Oct 16, 2008 13:47
Uczelnia dziwnie na ciebie działa.
- Studia są zdecydowanie dobrą sprawą - zaprotestowałam na wpół trafiając w temat.
Ja nie mówię, że mają zły wpływ, tylko, że dziwny.
- Po czym wnioskujesz?
Kiedy wczoraj wróciłaś do domu po trzystu sześćdziesięciu minutach wykładów non stop, podczas rozbijania kotletów tłuczkiem dostałaś nieopanowanego napadu histerycznego śmiechu. Nawet Mała uciekła do swojego pokoju, a to coś znaczy, biorąc pod uwagę, że od kilku dni przynajmniej raz na kwadrans musi powiedzieć „hai”, „soo desu ne” lub „soo desu ka”. W sumie to także jest przez studia, więc powtarzam swoją teorię, że dziwnie działają na ludzi.
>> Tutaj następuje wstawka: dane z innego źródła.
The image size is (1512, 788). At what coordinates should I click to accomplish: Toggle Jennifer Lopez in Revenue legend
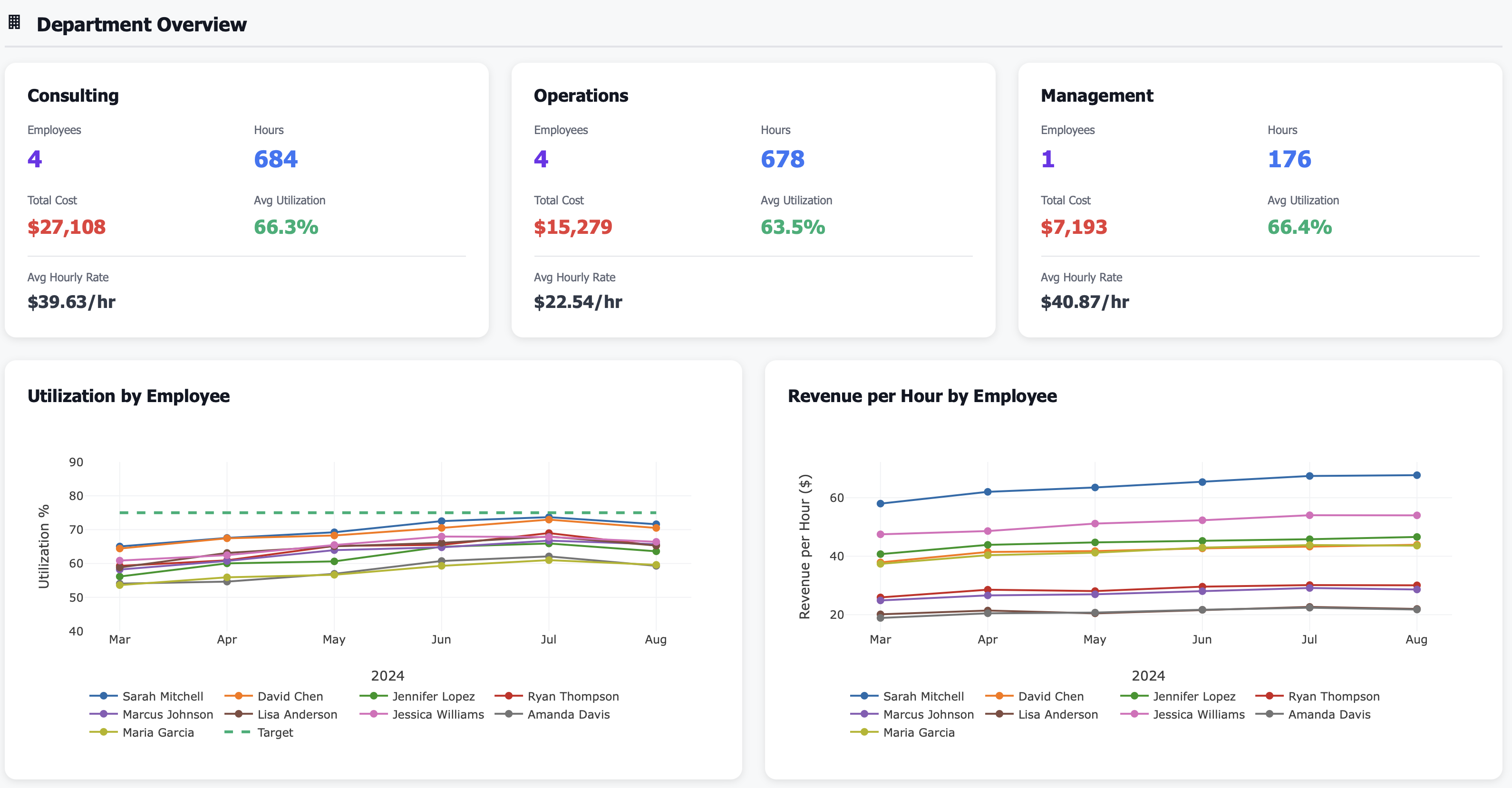coord(1193,696)
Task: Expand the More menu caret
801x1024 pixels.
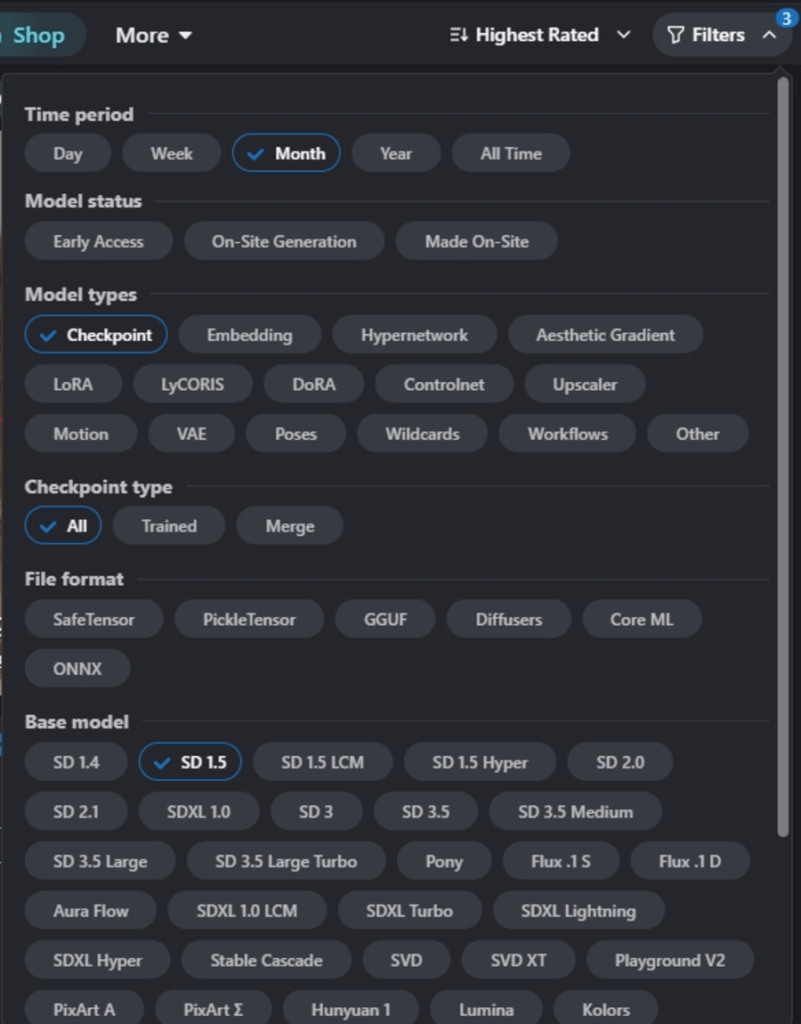Action: coord(185,35)
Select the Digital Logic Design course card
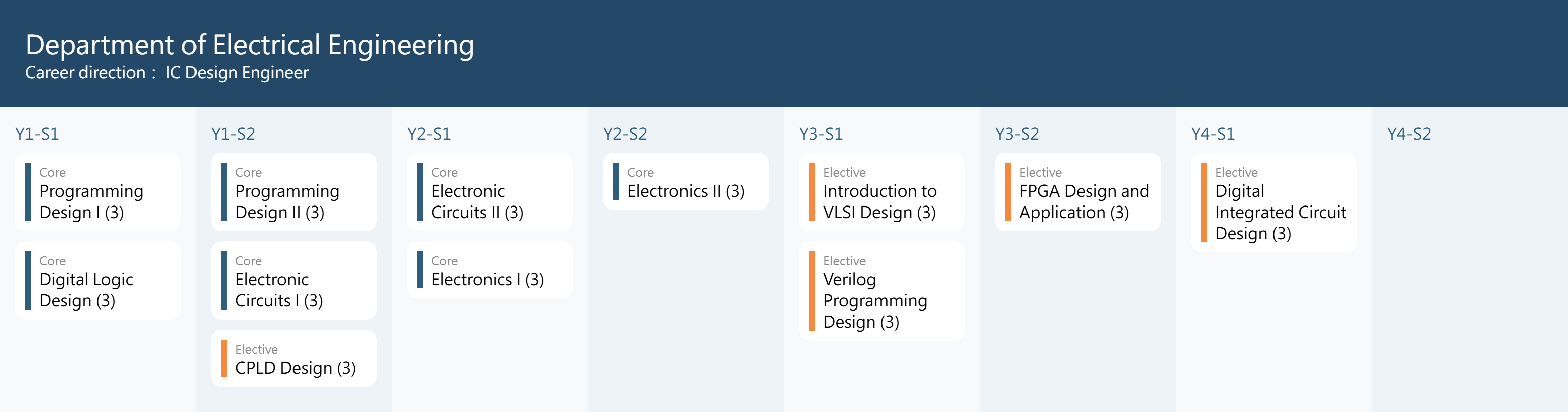The image size is (1568, 412). pos(97,280)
- Możliwe. - Nie miałam zamiaru poświęcać temu szczególnej uwagi, skoro i tak nie dało się z tym nic zrobić.
Jamnik jest głodny.
- Wiem, wiem… Już go karmię. O ile on, jedzenie i czynności, które wykonuję, naprawdę istnieją. Po kilku filozofiach zaczynam mieć wątpliwości.
Nie wątpisz, że ja istnieję, a fakt twojej egzystencji jest dla ciebie niepewny?
- Bo ty jesteś Istotą, a Istota musi istnieć, prawda?
Zwariowałaś - powiedziało stanowczo Stworzenie, po czym oddaliło się za Jamnikiem do kuchni.